- **The task**
Output every line of the data below as a JSON list of strings, one string per line, omitting blank lines.

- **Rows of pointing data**
· · · ·

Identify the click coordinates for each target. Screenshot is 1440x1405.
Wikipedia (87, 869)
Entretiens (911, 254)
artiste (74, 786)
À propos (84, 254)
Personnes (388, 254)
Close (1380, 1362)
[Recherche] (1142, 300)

· · · ·

- **The reply**
[
  "Identify the click coordinates for each target. Screenshot is 1440x1405.",
  "Wikipedia (87, 869)",
  "Entretiens (911, 254)",
  "artiste (74, 786)",
  "À propos (84, 254)",
  "Personnes (388, 254)",
  "Close (1380, 1362)",
  "[Recherche] (1142, 300)"
]